1

Hello I have recently purchased a mixture of off-lease server equipment which I will be building a server for my office utilizing this equipment for business use. Some of the items I have purchased that will relate to this question is:

  • BPN-SAS3-826EL1 (backplane in my 2U 12-Bay 3.5")
  • LSI 9361-8i 2GB Cache (SAS3 Raid controller with 2 ports)
  • ST8000NM0045 (8TB SAS 12Gb 256MB Cache 7.2K)

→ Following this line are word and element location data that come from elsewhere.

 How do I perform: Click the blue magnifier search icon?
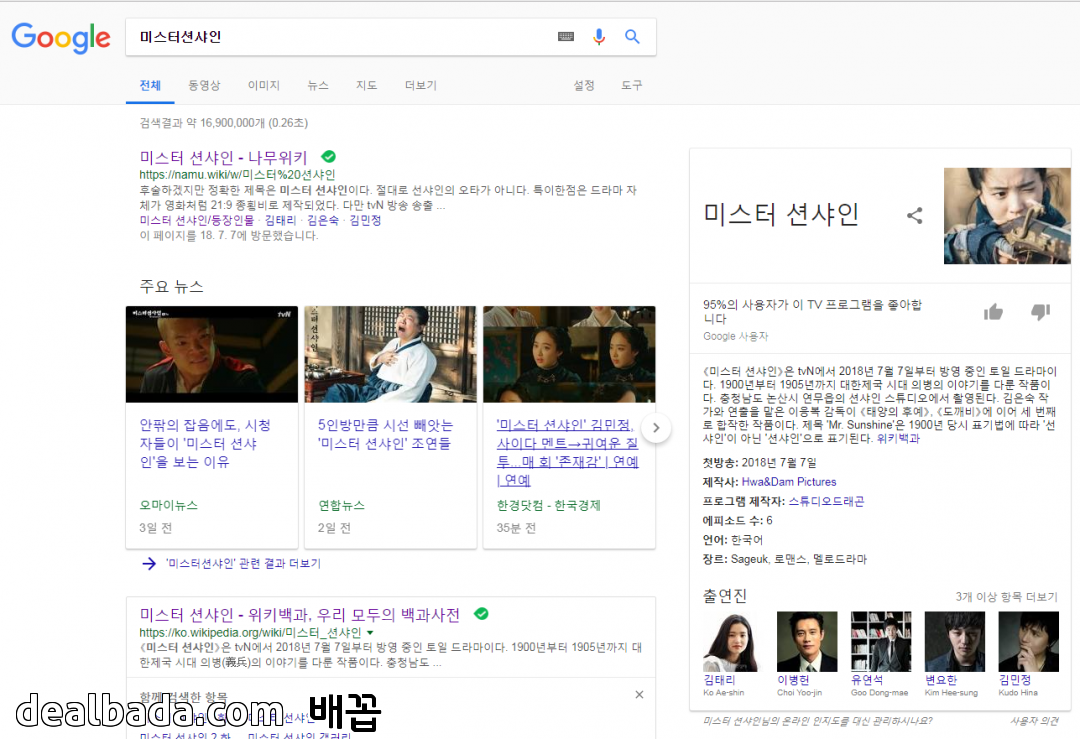[x=632, y=37]
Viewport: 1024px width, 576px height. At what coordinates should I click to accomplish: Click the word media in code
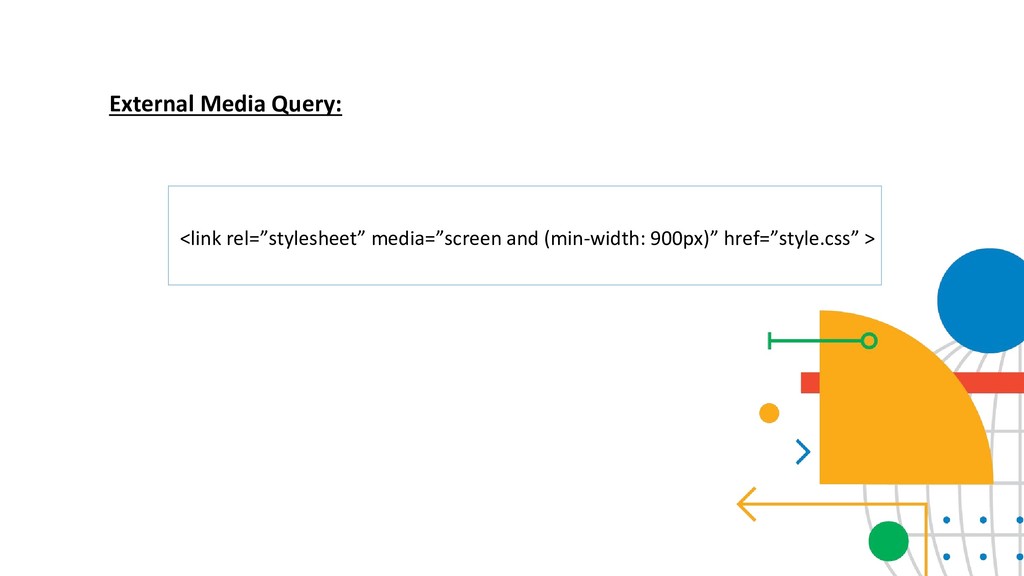click(x=398, y=238)
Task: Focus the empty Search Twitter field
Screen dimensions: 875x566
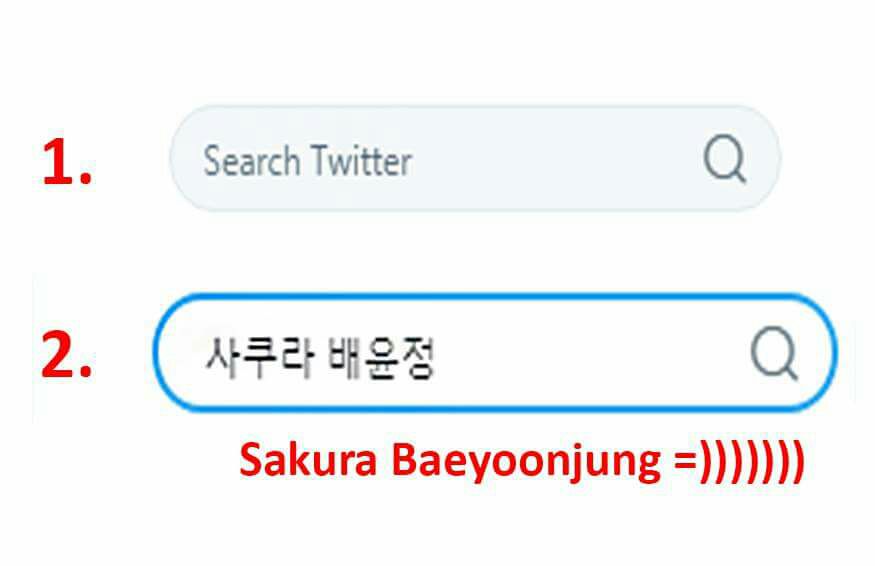Action: (x=475, y=159)
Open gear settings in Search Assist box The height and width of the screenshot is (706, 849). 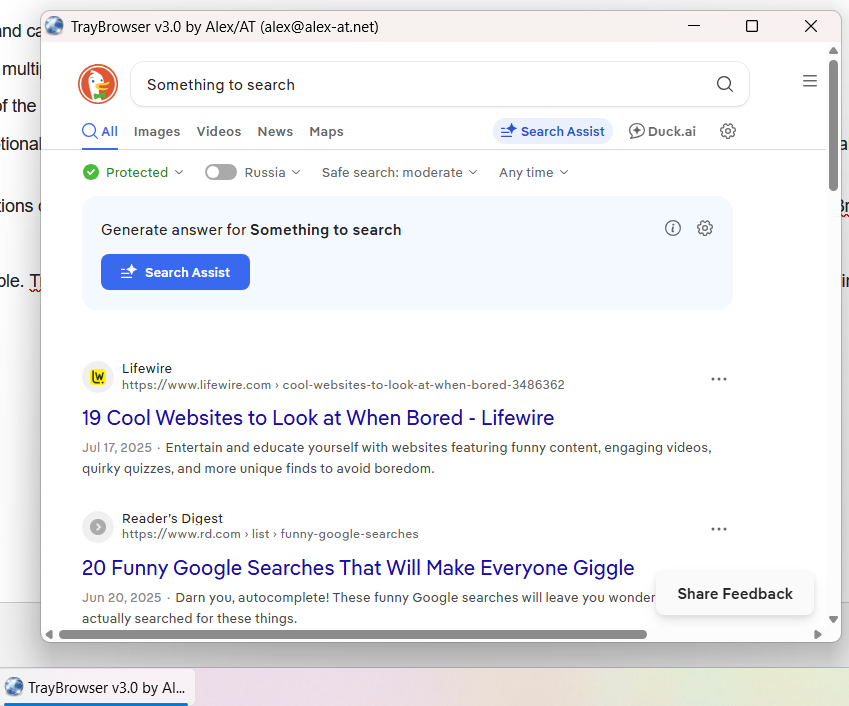(705, 228)
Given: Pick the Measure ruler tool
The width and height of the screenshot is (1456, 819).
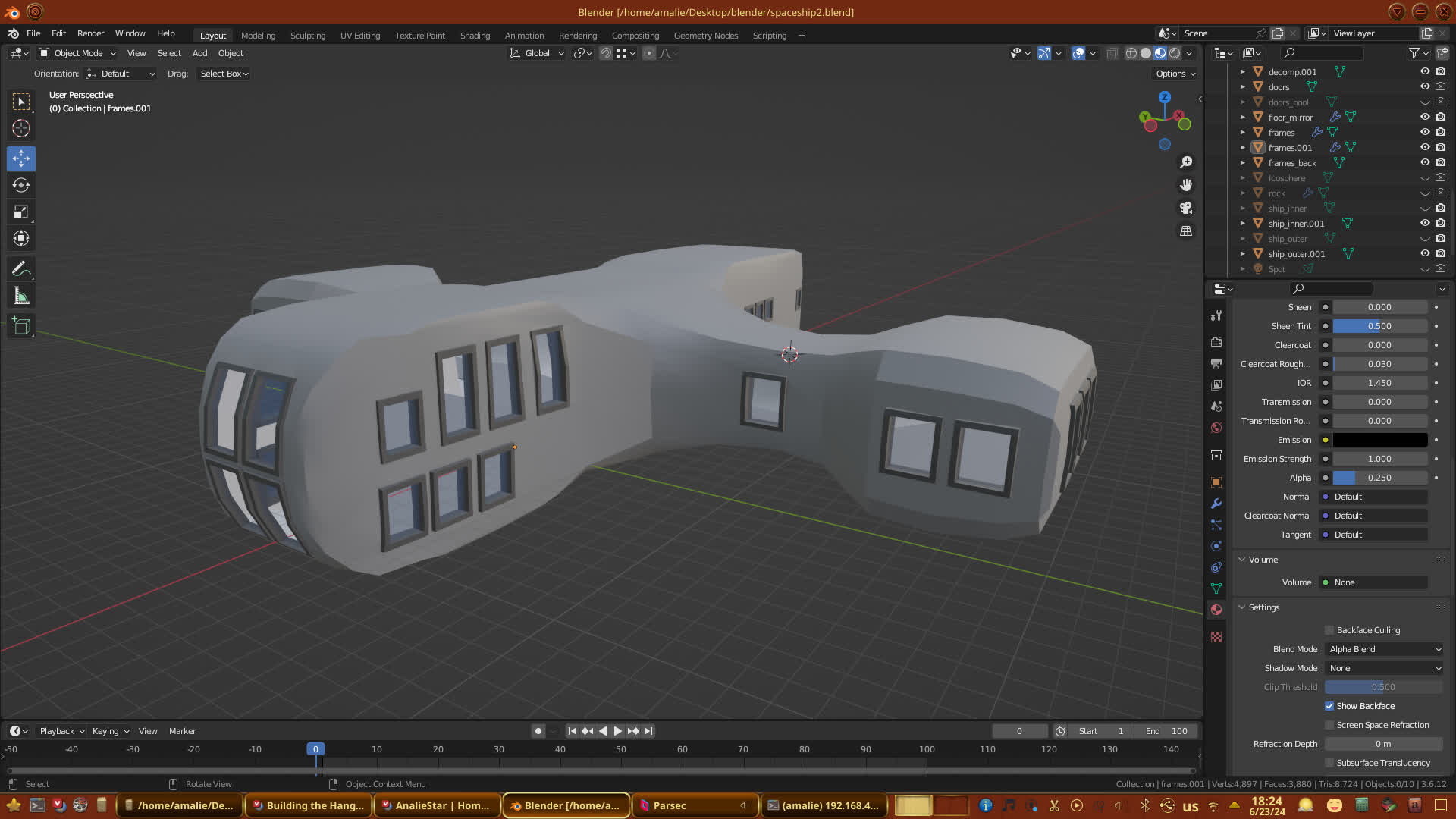Looking at the screenshot, I should 21,297.
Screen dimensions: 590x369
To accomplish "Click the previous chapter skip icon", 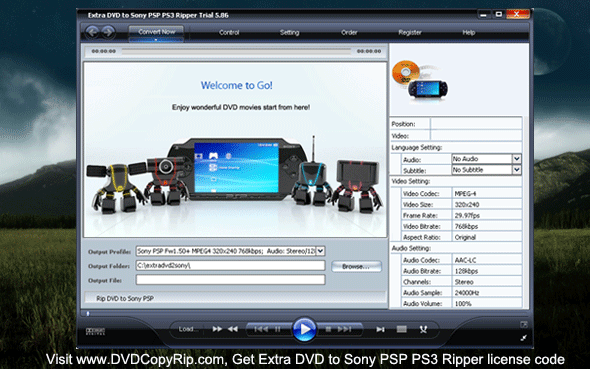I will [x=261, y=330].
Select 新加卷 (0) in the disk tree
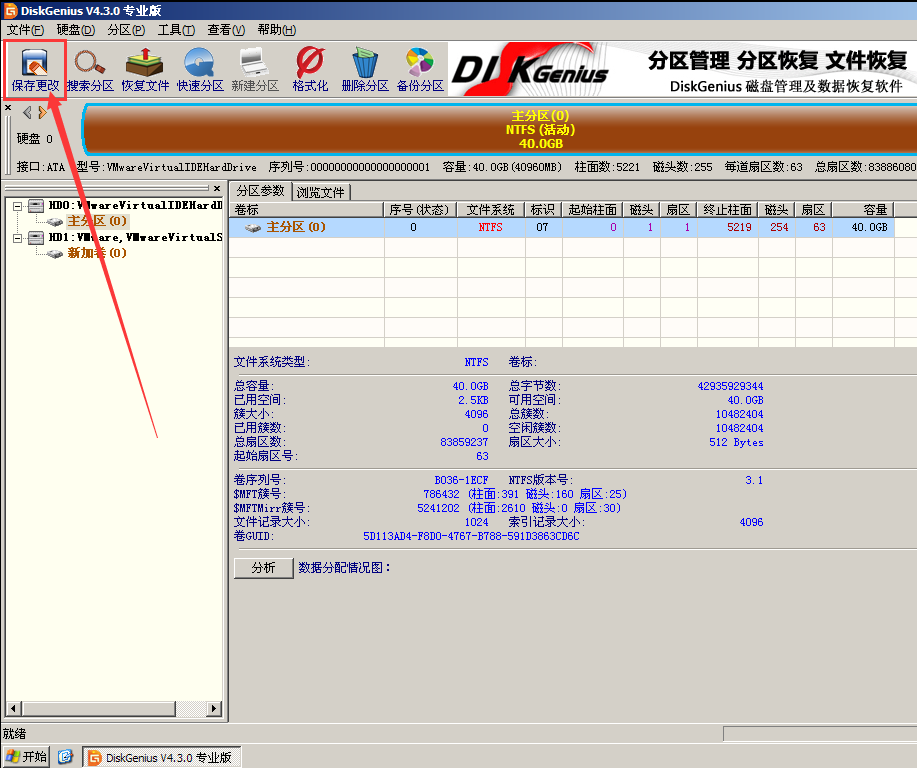 coord(96,254)
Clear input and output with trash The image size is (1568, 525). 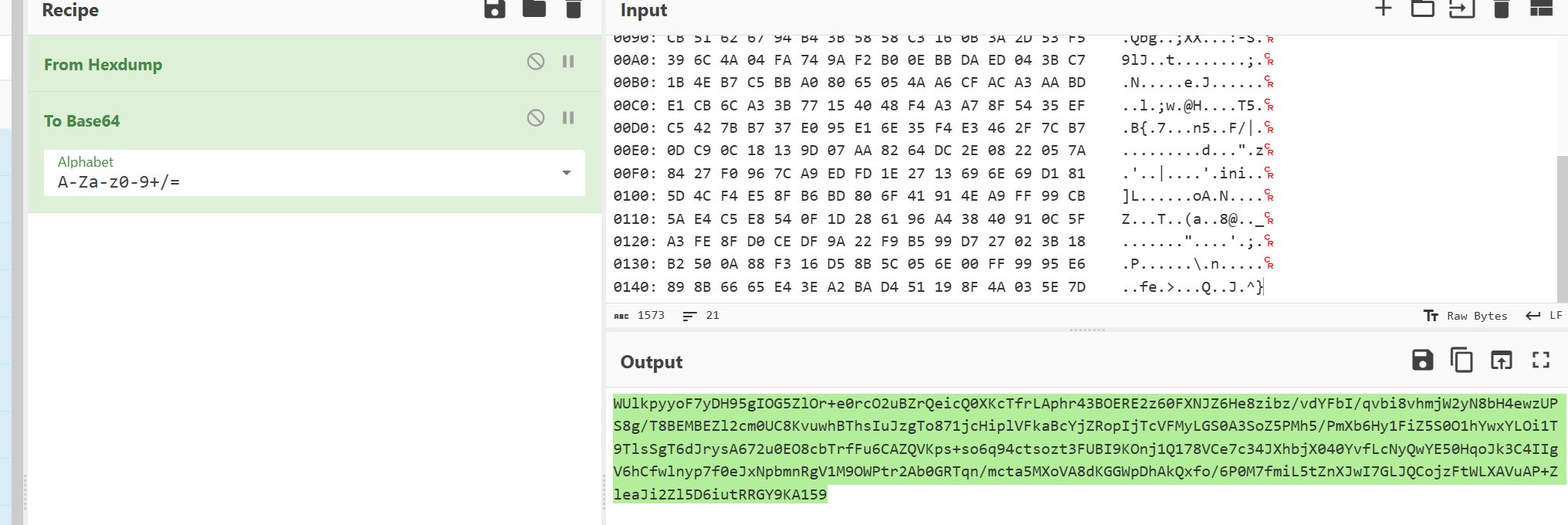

My goal is to fully utilize all 12 of these bays with 12 8TB SAS3 drives in a Raid 10 configuration in hopes of having minimal bottlenecks. I have a basic understanding (or atleast I think I do) of how expanders work and how with a single HBA they allow you to interface multiple drives but at the cost of potential performance decreases when compared to 1:1 configurations. So I have just a couple of questions. giving the above, is there a way to calculate potential bandwidth? It seems pretty obvious to me that the more drives I connect to this raid controller the less potential bandwidth/bottlenecks given the above hardware. I know that the more dirves I interface with this single controller the less preformance I can expect, but at which point will that be. Given that a Raid 10 improves read and write performance compared to a single drive alone will that even matter using an expander? My last question is, is that after reading through the manual from supermicro for the backplane it looks like there are 4 SAS ports. It states that they are bi-directional and can be used as inputs or outputs. I'm not sure what exactly that means but I had a thought. Does this mean that I can possibly connect my HBA which has 2 ports to 2 of the 4 ports on the backplane effectively using both channels from the HBA to distribute bandwidth amongst all 12 drives in a single Raid 10? Or must I split the channels up for example port 0 from my HBA can have raid 10 for drives 1-6 and port 1 have a raid 10 for drives 7-12. I hope this is not a confusion question. Thank you so much for your help.